#### INSTRUCTIONS:
1/ Translate this sentence from the report on the suicide attacks into Spanish: "The victims included 10 children and three women who died when an assailant crashed a vehicle into a hospital maternity ward and set off a cargo of explosives, officials said."
2/ In the report on the suicide attacks, copy the passage starting with "The victims included" and going on through "explosives, officials said.", but swap "maternity ward" for "children's ward".
3/ Continue the report on the suicide attacks from its last sentence.

EXTRACT section start

KABUL, Afghanistan — Seven suicide attackers killed at least 21 people in near-simultaneous assaults Thursday in a provincial capital in southern Afghanistan in the latest violent incident to shake President Hamid Karzai's government and its U.S.-led military allies.
The victims included 10 children and three women who died when an assailant crashed a vehicle into a hospital maternity ward and set off a cargo of explosives, officials said.
"The explosion was so powerful it rocked my house," Mohammad Daoud Zaheer, a retired district chief who lives a mile from the hospital, said in a telephone interview.
The Taliban claimed responsibility for the coordinated attacks, which seemed certain to keep Karzai and his U.S.-led allies off kilter and public anxiety running high amid a rash of high-profile assassinations and guerrilla-style strikes coinciding with the start of a drawdown of 33,000 U.S. troops from southern Afghanistan.

EXTRACT section end
COLLECTED DATA section start

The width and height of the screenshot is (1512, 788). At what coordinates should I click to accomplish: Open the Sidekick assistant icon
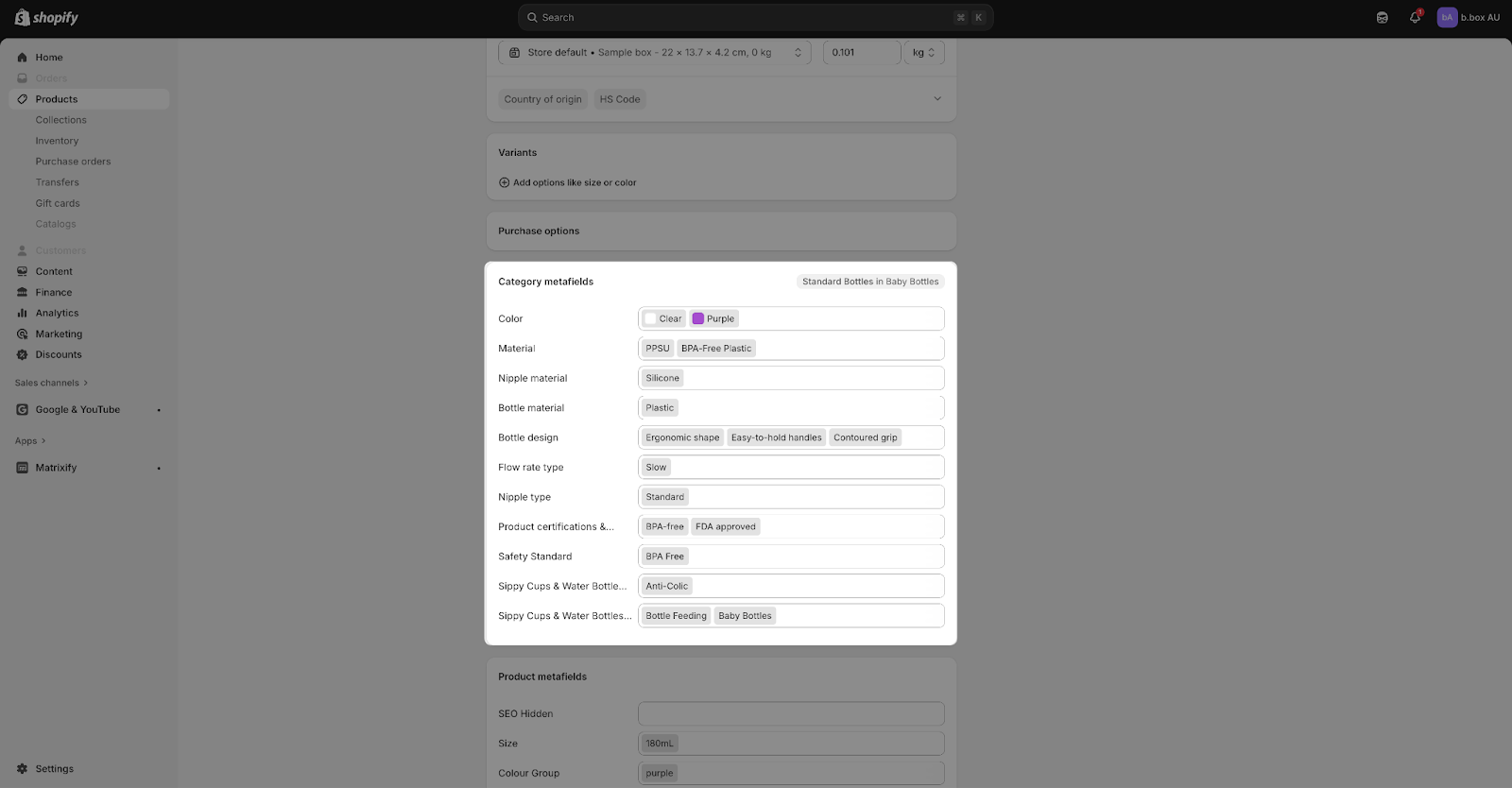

COLLECTED DATA section end

#### TASK RESPONSES:
1/ Entre las víctimas había 10 niños y tres mujeres que murieron cuando un atacante estrelló un vehículo contra la sala de maternidad de un hospital e hizo detonar una carga de explosivos, según informaron las autoridades.

2/
The victims included 10 children and three women who died when an assailant crashed a vehicle into a hospital children's ward and set off a cargo of explosives, officials said.

3/
Afghan officials said that at least 38 people, including at least three police officers, were wounded in six hours of mayhem in Tarin Kot, the capital of Urozgan province, north of Kandahar.
The assailants targeted the governor's tightly guarded compound, where the provincial hospital is located, as well as the police headquarters and a private security firm. The security firm's owner, Matiullah Khan, a local power baron, escaped injury; his uncle, former Urozgan governor and Karzai aide Jan Mohammad Khan, was assassinated 10 days ago.
The provincial radio and television station was damaged by the vehicle bomb that hit the firm's compound, killing a reporter who also worked for the BBC World Service's Pashto-language service, officials said.
In calls to news agencies, a Taliban spokesman who claimed responsibility for the attacks expressed "regret" for the death of the radio reporter, Ahmad Omed Khpluwak.
Australian troops and helicopters from the U.S.-led International Security Assistance Force eventually intervened to end the fighting, said Mohibullah, the director of the provincial police anti-crime bureau, who like many Afghans uses only one name.
An ISAF spokesman, Capt. Pietro D'Angelo, confirmed that "ISAF supported the Afghan-led operation in Tarin Kot" and that ISAF helicopters evacuated injury victims, but offered no further details.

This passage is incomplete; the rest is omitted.